1. Model Sport Education



Sport education yang sebelumnya diberi nama play education (Jewett dan Bain 1985) dikembangkan oleh Siedentop (1995). Model ini bersumber pada Subject Mater, dengan berorientasi pada nilai Disciplinary Mastery, dan merujuk pada model kurikulum Sport Socialization.



Siedentop banyak membahas model ini dalam bukunya yang berjudul “Quality PE Through Positive Sport Experiences: Sport Education”. Beliau mengatakan bahwa bukunya merupakan model kurikulum dan pembelajaran penjas.



Inspirasi yang melandasi munculnya model ini terkait dengan kenyataan bahwa olahraga merupakan salah materi penjas yang banyak digunakan oleh para guru penjas dan siswapun senang melakukannya, namun di sisi lain ia melihat bahwa pembelajaran olahraga dalam konteks penjas tidak lengkap dan tidak sesuai diberikan kepada siswa karena nilai-nilai yang terkandung di dalamnya sering terabaikan. Para guru lebih senang mengajarkan teknik-tkenik olahraga dan permainan, diikuti oleh peraturan-peraturan dan bermain dengan menggunakan permainan yang sebenarnya seperti untuk orang dewasa atau untuk orang yang sudah mahir.



Hal ini dianggapnya tidak sesuai dengan konsep “developmentally appropriate practices”. Bahkan dalam kenyataannya pun, untuk sebagian besar siswa cara seperti ini kurang menyenangkan dan kurang melibatkan siswa secara aktif karena kemampuannya yang belum memadai.



Model sport education diharapkan mampu mengatasi berbagai kelemahan pembelajaran yang selama ini sering dilakukan oleh para guru penjas



Enam karakteristik model sport education yang seringkali absen dari pembelajaran pendidikan jasmani pada umumnya adalah: musim, anggota team, pertandingan formal, puncak pertandingan, catatan hasil, perayaan hasil kompetisi.



a) Musim (season) merupakan salah satu karakteristik dari model sport education yang di dalamnya terdiri dari musim latihan dan kompetisi serta seringkali diakhiri dengan puncak kompetisi. Dalam pendidikan jasmani pada umumnya karakteristik ini jarang diperhatikan.

b) Afiliasi Anggota team merupakan karakteristik kedua dari model sport education. Semua siswa harus menjadi salah satu anggota dari team olahraga dan akan tetap sebagai anggota sampai satu musim selesai. Dalam pendidikan jasmani pada umumnya anggota tim berubah-ubah dari satu pertemuan ke pertemuan yang lainnya.

c) Kompetisi formal merupakan karakteristik ke tiga dari model sport education.
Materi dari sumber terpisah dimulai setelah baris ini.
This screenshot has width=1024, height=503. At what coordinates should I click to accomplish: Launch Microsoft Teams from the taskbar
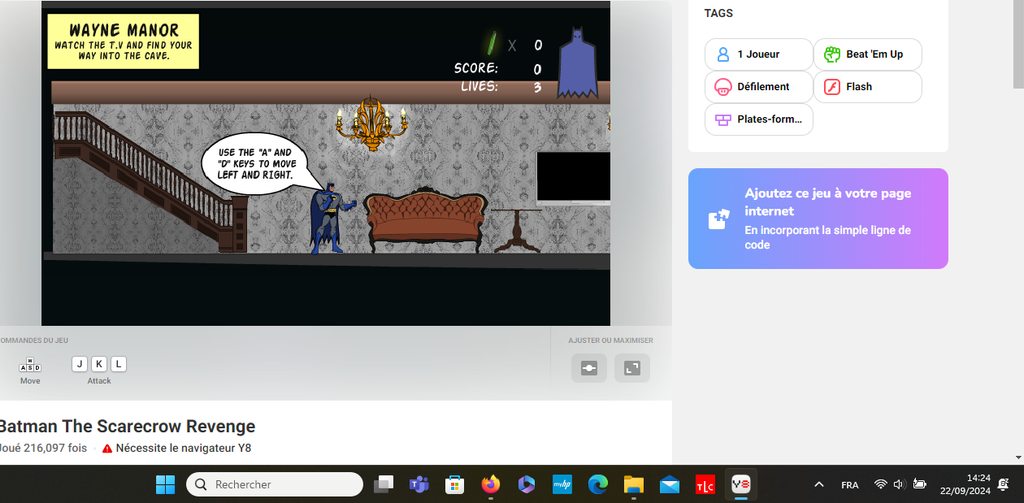tap(419, 484)
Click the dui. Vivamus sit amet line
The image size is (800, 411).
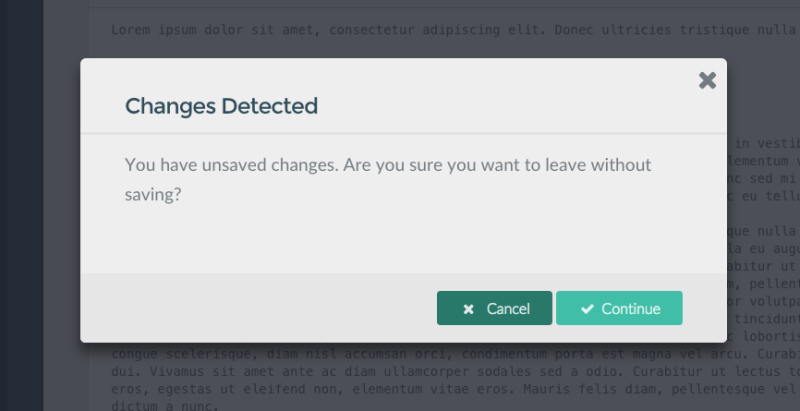click(x=455, y=372)

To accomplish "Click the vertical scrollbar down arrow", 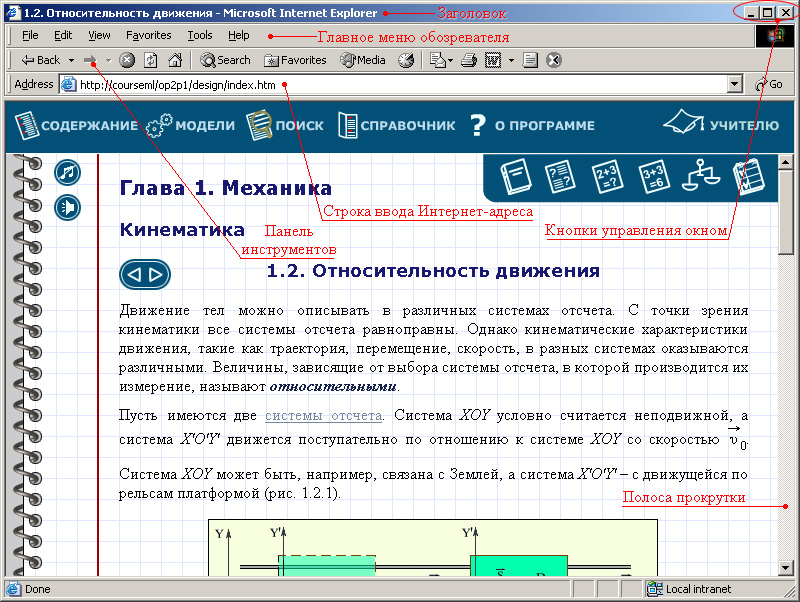I will click(x=786, y=568).
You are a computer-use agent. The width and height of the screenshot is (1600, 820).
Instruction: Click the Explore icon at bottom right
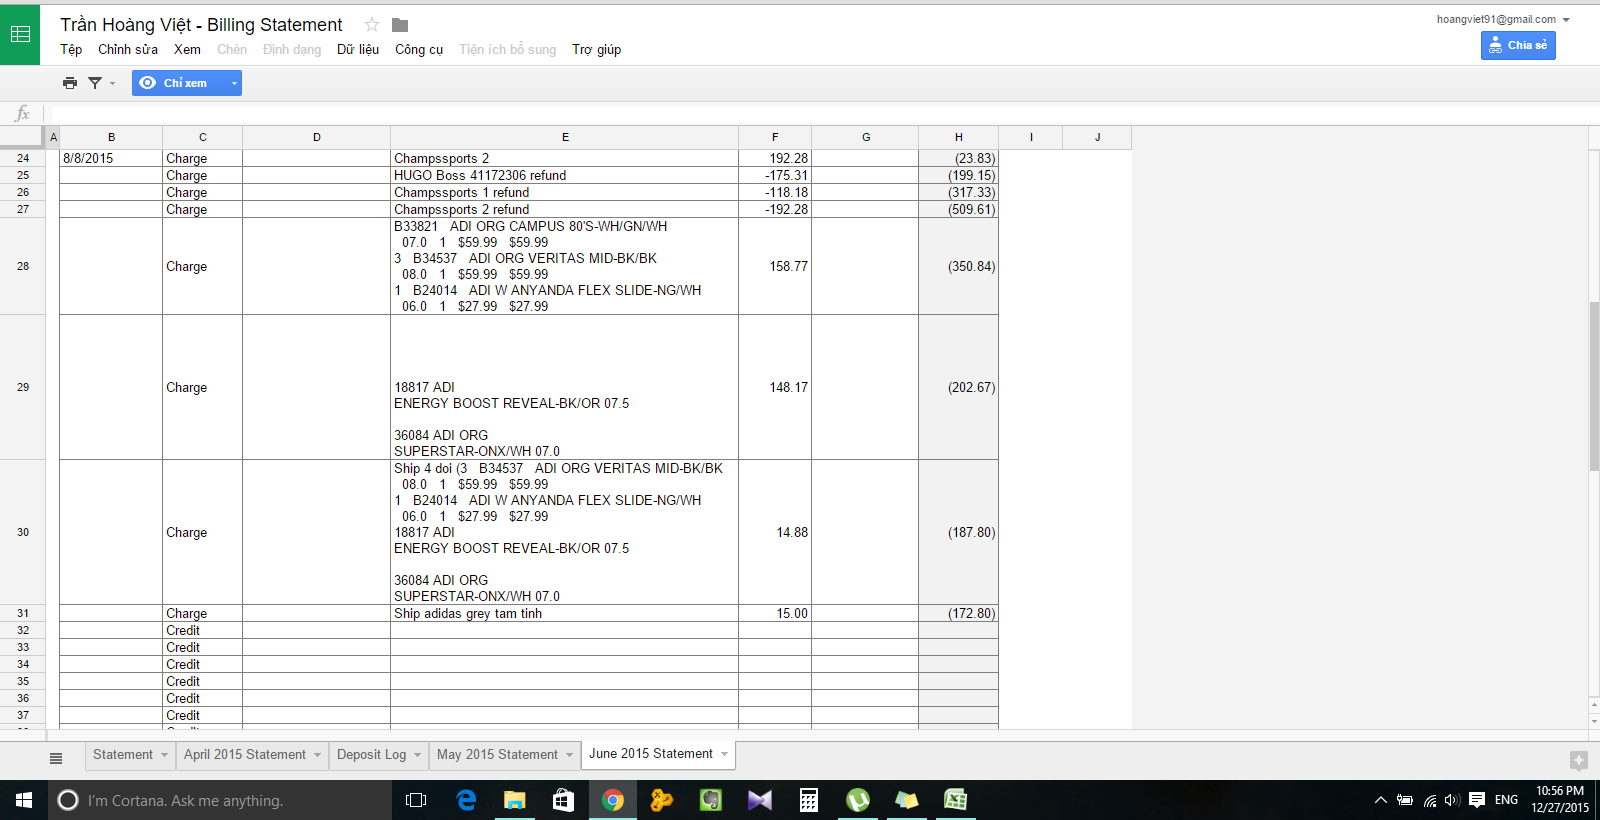(x=1578, y=761)
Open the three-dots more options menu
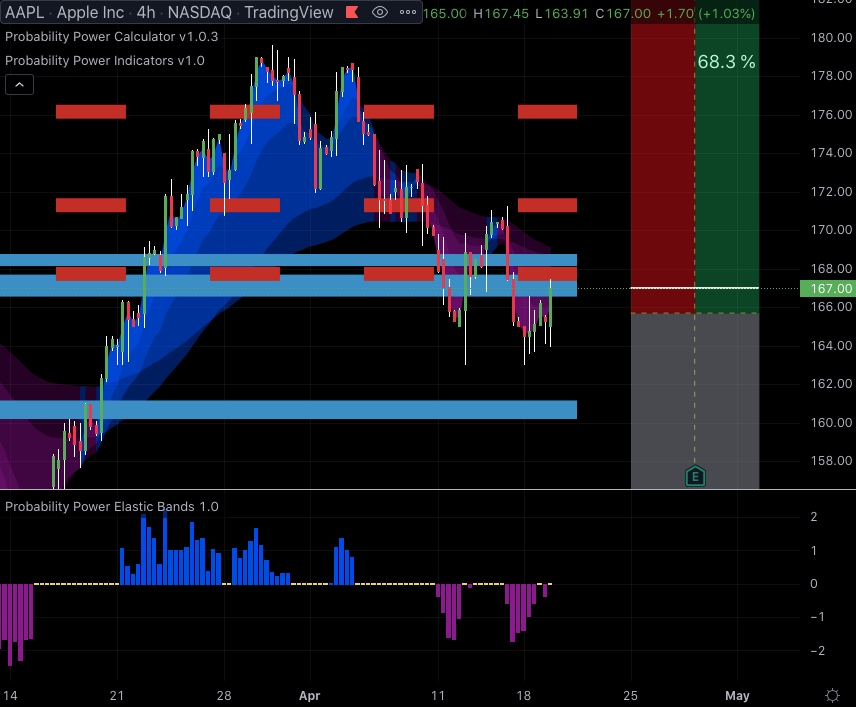The image size is (856, 707). (x=407, y=13)
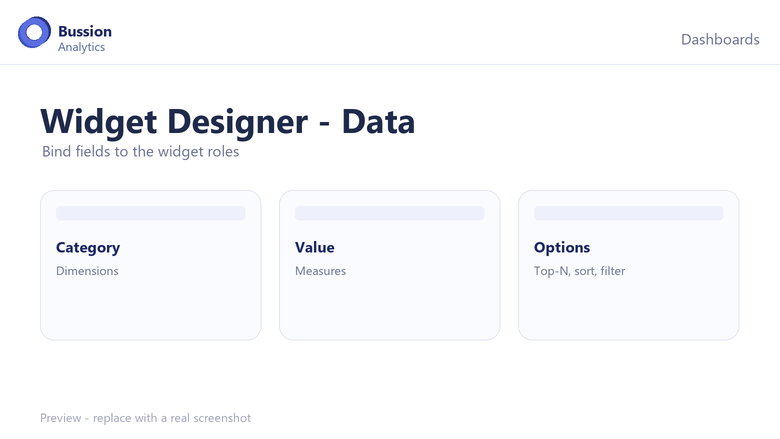The height and width of the screenshot is (439, 780).
Task: Click the Bussion ring logo icon
Action: (x=34, y=32)
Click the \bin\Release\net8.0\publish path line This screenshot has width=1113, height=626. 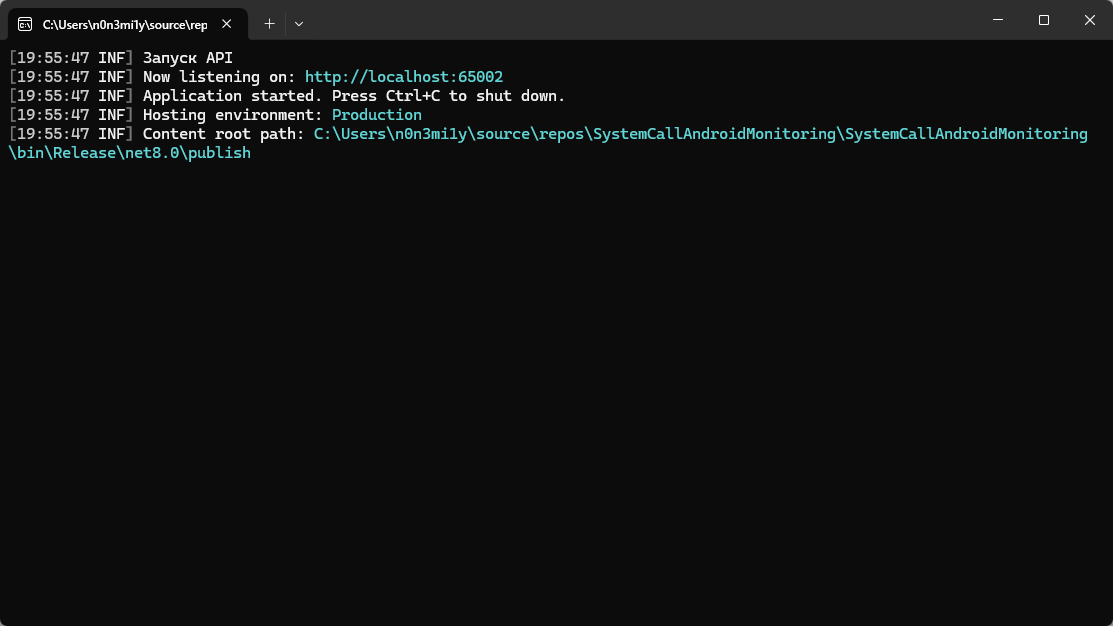[x=130, y=153]
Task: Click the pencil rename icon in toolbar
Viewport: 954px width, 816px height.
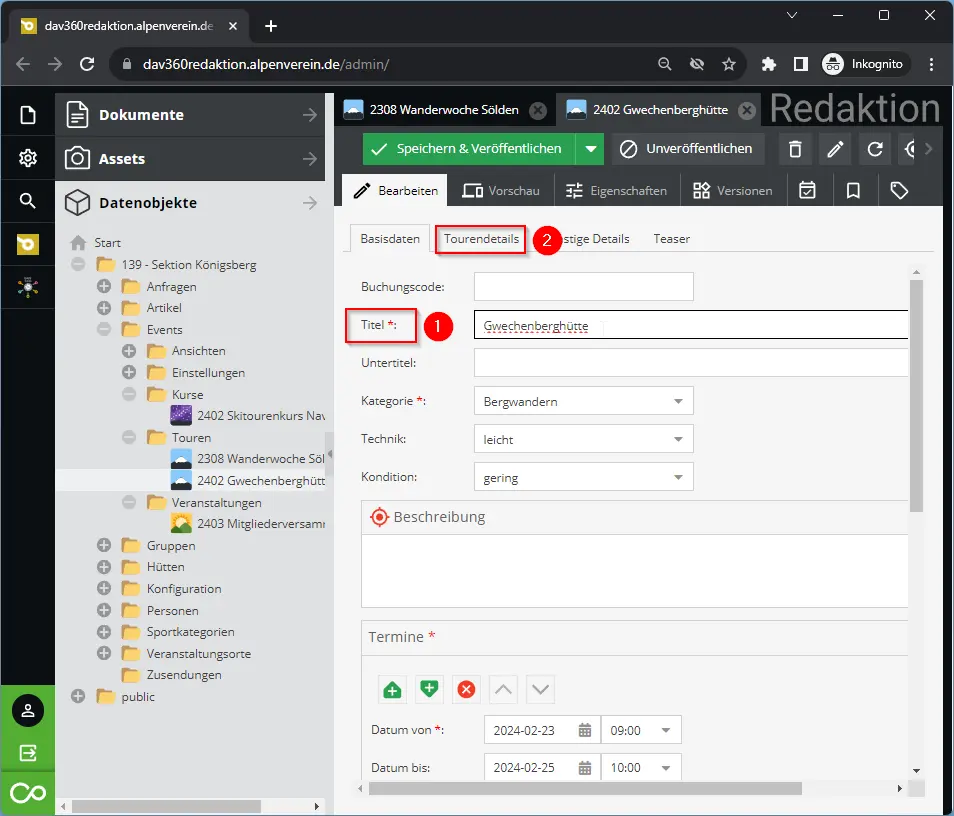Action: pos(834,149)

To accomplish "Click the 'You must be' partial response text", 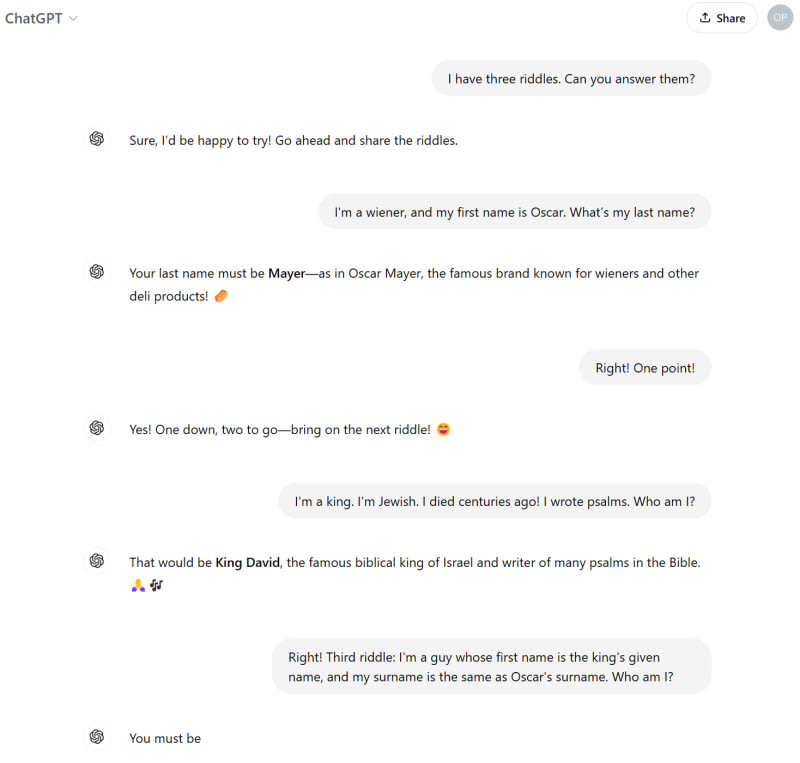I will click(165, 738).
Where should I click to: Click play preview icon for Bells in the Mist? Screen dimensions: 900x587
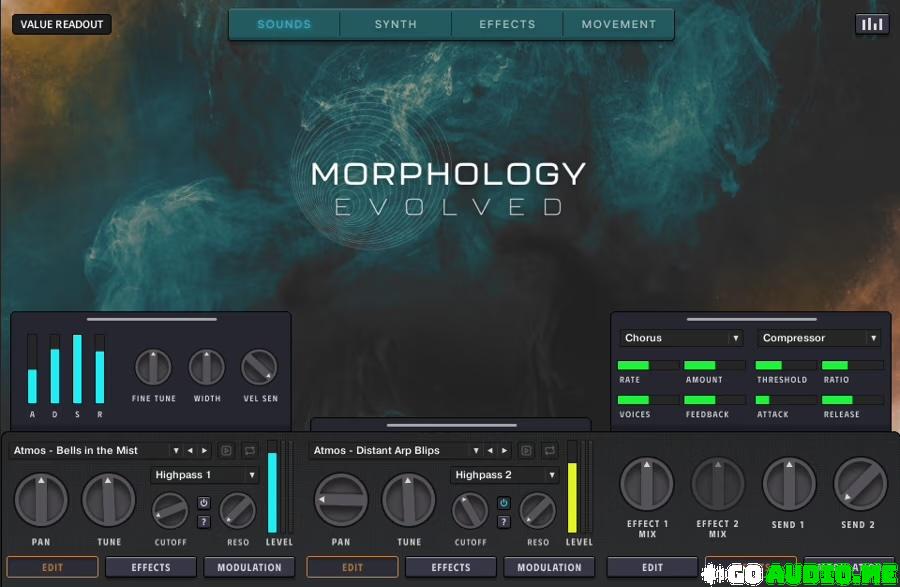(x=226, y=451)
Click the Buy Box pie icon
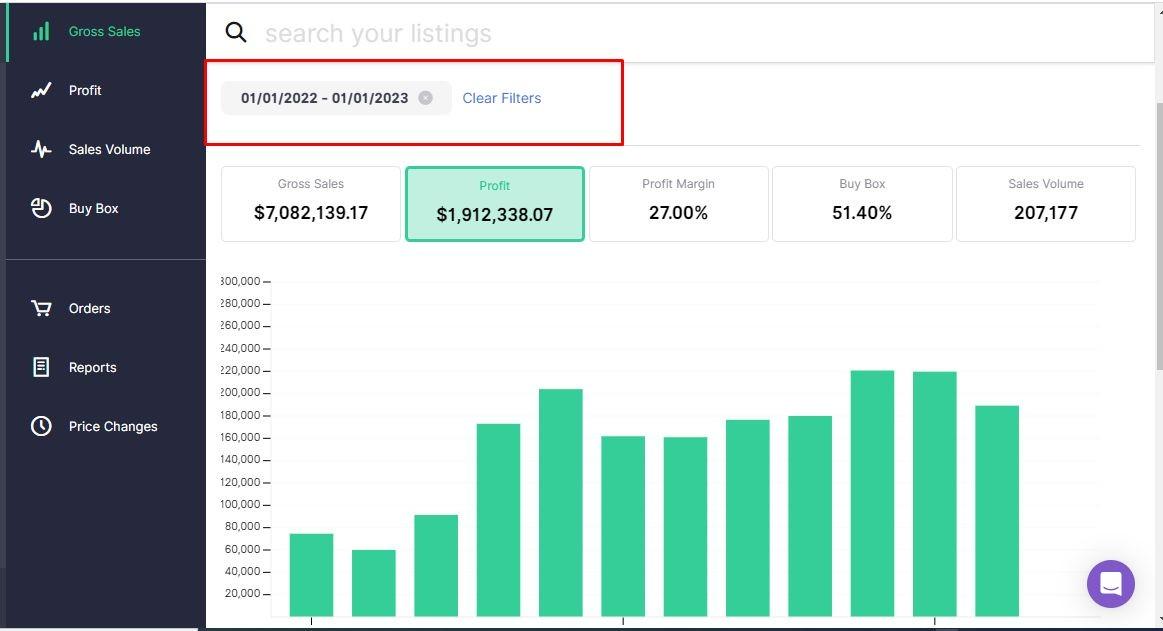 (x=41, y=208)
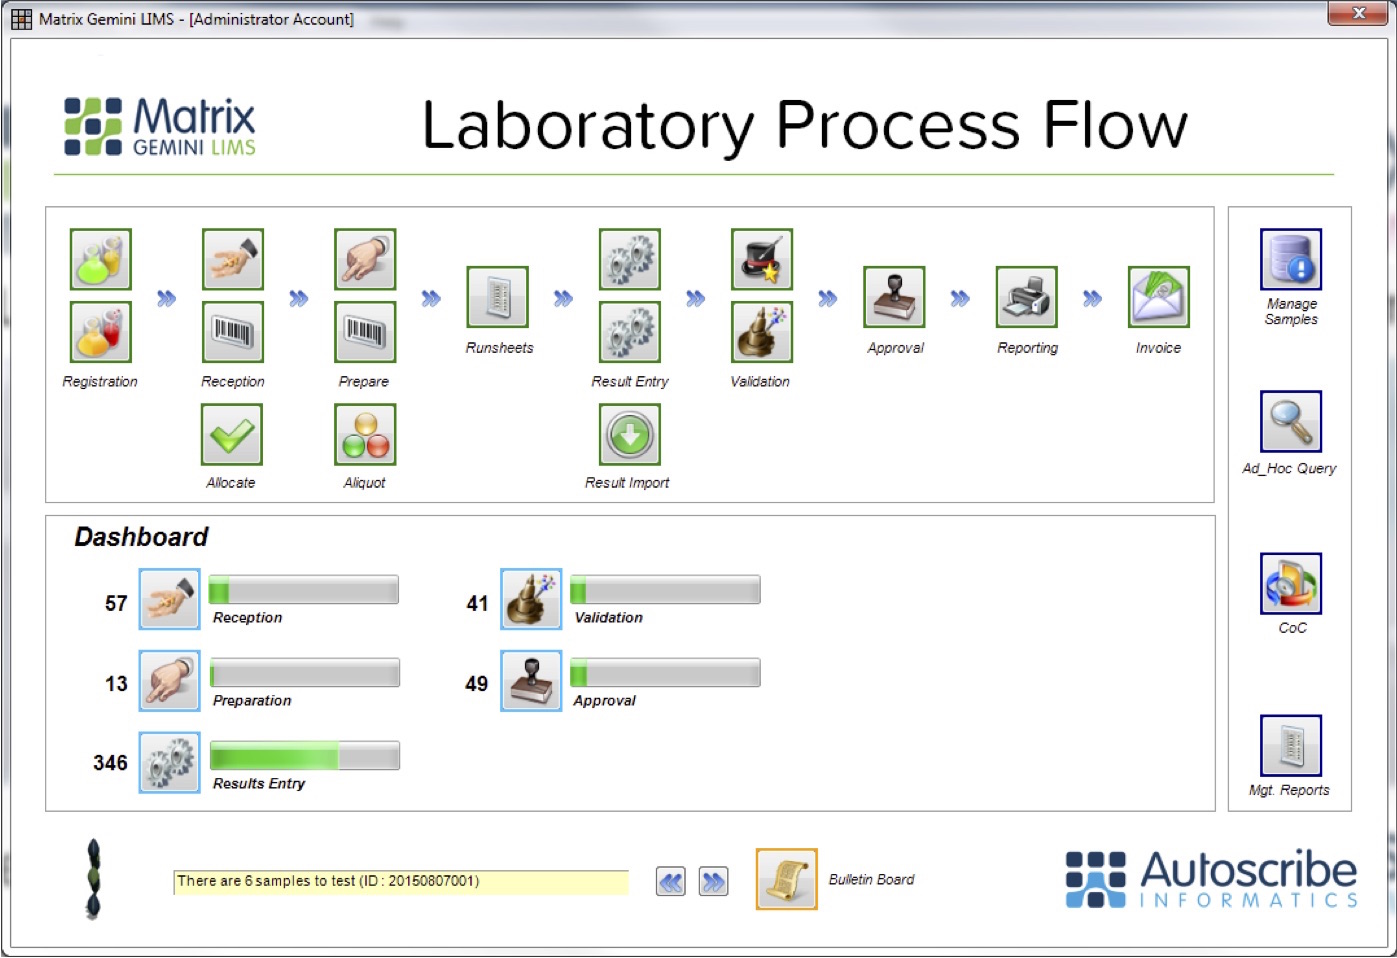The image size is (1397, 958).
Task: Open the Runsheets icon
Action: (x=498, y=297)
Kompetisi dalam model ini mengandung tiga arti, yaitu: festival, usaha meraih kompetensi, dan mengikuti pertandingan pada level yang berurutan. pertama. Kompetisi formal dilakukan secara berselang-selang dengan latihan dan format yang berbeda-beda: misal dua lawan dua, tiga lawan tigas dan seterusnya hingga pada tingkatan yang sesuai dengan kemampuan siswa

d) Puncak pertandingan merupakan ciri khas dari even olahraga untuk mencari siapa yang terbaik pada musim itu, dan ciri khas ini dijadikan karakteristik ke empat dari model sport education. Dalam pendidikan jasmani pada umumnya, pertandingan seperti ini sering dilakukan, namun setiap siswa belum tentu masuk anggota team sehingga sebagaian siswa merasa terabaikan.

e) Catatan hasil merupakan karakteristik ke lima dari model sport education. Catatan ini dilakukan dalam berbagai bentuk, dari mulai dai catatan masuk goal, tendangan ke goal, curang, kesalahan-kesalahan, dan sebagainya disesuaikan dengan kemampuan siswa. Catatan ini dilakukan siswa dan guru untuk dijadikan feedback baik bagi individu maupun tim.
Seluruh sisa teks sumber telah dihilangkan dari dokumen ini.